Le mur de séparation israélien en Cisjordanie est illégal et constitue un obstacle à la paix, selon Ban

A Ramallah, en Cisjordanie, le mur séparant Israéliens et Palestiniens. Photo: IRIN/Shabtai Gold

9 juillet 2014 – Lors d'une réunion spéciale pour marquer le 10e anniversaire de la décision consultative de Cour internationale de Justice (CIJ) déclarant illégale la construction par Israël d'un mur de séparation en Cisjordanie, le Secrétaire général des Nations Unies, Ban Ki-moon, a rappelé mercredi la nécessité de respecter le droit international et il a appelé à la fin de la violence entre Israéliens et Palestiniens.

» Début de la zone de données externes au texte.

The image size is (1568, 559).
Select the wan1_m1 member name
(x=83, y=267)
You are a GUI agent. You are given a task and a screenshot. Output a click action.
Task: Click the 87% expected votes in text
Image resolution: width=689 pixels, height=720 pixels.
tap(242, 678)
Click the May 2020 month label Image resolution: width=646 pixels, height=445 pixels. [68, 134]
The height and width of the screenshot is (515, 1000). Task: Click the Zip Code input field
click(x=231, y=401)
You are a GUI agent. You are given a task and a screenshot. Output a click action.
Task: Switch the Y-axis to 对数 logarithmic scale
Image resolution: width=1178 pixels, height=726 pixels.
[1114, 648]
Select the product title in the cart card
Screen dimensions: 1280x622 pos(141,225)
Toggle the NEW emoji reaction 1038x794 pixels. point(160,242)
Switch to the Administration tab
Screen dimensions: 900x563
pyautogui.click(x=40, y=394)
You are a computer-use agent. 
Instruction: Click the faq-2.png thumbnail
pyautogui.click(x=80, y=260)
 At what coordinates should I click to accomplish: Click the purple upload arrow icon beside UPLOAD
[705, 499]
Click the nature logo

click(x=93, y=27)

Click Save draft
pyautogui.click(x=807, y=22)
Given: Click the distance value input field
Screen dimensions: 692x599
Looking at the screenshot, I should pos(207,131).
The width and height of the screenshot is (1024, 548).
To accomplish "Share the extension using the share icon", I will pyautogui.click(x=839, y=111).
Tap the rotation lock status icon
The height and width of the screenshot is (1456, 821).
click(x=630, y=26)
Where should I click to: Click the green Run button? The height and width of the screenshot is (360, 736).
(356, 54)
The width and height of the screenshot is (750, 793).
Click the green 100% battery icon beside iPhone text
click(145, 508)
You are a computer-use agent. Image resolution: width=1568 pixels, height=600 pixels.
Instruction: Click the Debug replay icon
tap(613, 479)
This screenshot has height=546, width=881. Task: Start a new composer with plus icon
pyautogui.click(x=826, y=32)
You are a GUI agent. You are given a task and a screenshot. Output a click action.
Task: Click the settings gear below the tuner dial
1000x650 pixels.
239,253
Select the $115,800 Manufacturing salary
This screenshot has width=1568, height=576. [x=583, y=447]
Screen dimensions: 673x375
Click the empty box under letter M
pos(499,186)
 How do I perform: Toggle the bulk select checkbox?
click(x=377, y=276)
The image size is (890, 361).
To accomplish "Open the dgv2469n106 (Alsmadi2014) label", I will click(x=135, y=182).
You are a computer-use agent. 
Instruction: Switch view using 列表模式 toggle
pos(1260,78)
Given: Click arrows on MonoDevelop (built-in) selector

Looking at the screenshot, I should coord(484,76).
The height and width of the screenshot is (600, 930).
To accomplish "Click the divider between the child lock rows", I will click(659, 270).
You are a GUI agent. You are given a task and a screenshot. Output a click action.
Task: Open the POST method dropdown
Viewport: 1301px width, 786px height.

Dans un message lu par le Sous-Secrétaire général aux affaires politiques, Oscar Fernandez-Taranco, M. Ban a déclaré que la réunion au Comité des Nations Unies sur l'exercice des droits inaliénables du peuple palestinien a lieu dans le contexte d'une situation de plus en plus précaire sur le terrain.

« Les implications de ce mur vont bien au-delà de la légalité. Le Mur restreint gravement le mouvement des Palestiniens et l'accès dans toute la Cisjordanie, coupant les terres et compromettant l'accès aux ressources nécessaires au développement des Palestiniens. Le mur ralentit la production agricole et rurale de la Cisjordanie. Le mur et l'extension des colonies de peuplement ont aggravé la fragmentation du Territoire palestinien, isolant encore plus Jérusalem-est », a affirmé le Secrétaire général.

« Conformément à la demande que l'Assemblée générale a faite après l'avis de la CIJ, j'ai créé le Bureau d'enregistrement de l'ONU concernant les dommages causés par la construction du mur dans le Territoire palestinien, lequel est devenu opérationnel en 2008. Le Bureau a reçu à ce jour 42.000 plaintes et plus d'1,1 million de documents en appui à ces plaintes », a-t-il ajouté.

En Juillet 2004, la CIJ a demandé à Israël de cesser la construction du mur, de démolir les parties déjà construites, et de mettre un terme aux restrictions sévères à la liberté de mouvement des Palestiniens vivant en Cisjordanie. En outre, la CIJ a souligné, dans l'avis consultatif, que tous les États sont non seulement tenus de ne pas reconnaître l'illégalité du mur, mais que tous les États parties à la quatrième Convention de Genève ont l'obligation d'assurer le respect par Israël du droit humanitaire international.

« L'adhésion à l'avis de la CIJ est une mesure essentielle pour mettre fin à une occupation entamée en 1967 et pour laisser la place à un État palestinien indépendant, souverain, viable et prospère, vivant côte à côte et en paix avec Israël dans des frontières sûres et reconnues. L'adhésion à l'avis de la CJI est essentielle pour une paix juste, durable et globale au Moyen-Orient », a souligné le Secrétaire général.

De son côté, le Bureau des Nations Unies pour la coordination des affaires humanitaires a publié un nouveau rapport qui établit le bilan de l'impact humanitaire du mur sur les communautés rurales et urbaines palestiniennes. Après une diz années, 62% du mur a été construit, dont plus de 200 km depuis l'avis consultatif de la CIJ.

A l'issue de la réunion, le Comité a approuvé une déclaration qui réaffirme tous les aspects de la décision de la CIJ et réitère l'appel de la Cour à l'Assemblée générale des Nations Unies et au Conseil de sécurité de prendre des mesures pour mettre un terme à la situation illégale de la construction par Israël du mur et du régime imposé aux Palestiniens.

Dans sa déclaration, le Comité regrette que le Conseil de sécurité « est resté silencieux » sur la question cruciale de la construction du mur par Israël, et qu'il n'est pas parvenu à prendre des mesures contre les violations du droit international par Israël, en particulier celles liées à l'expansion des colonies illégales et le mur.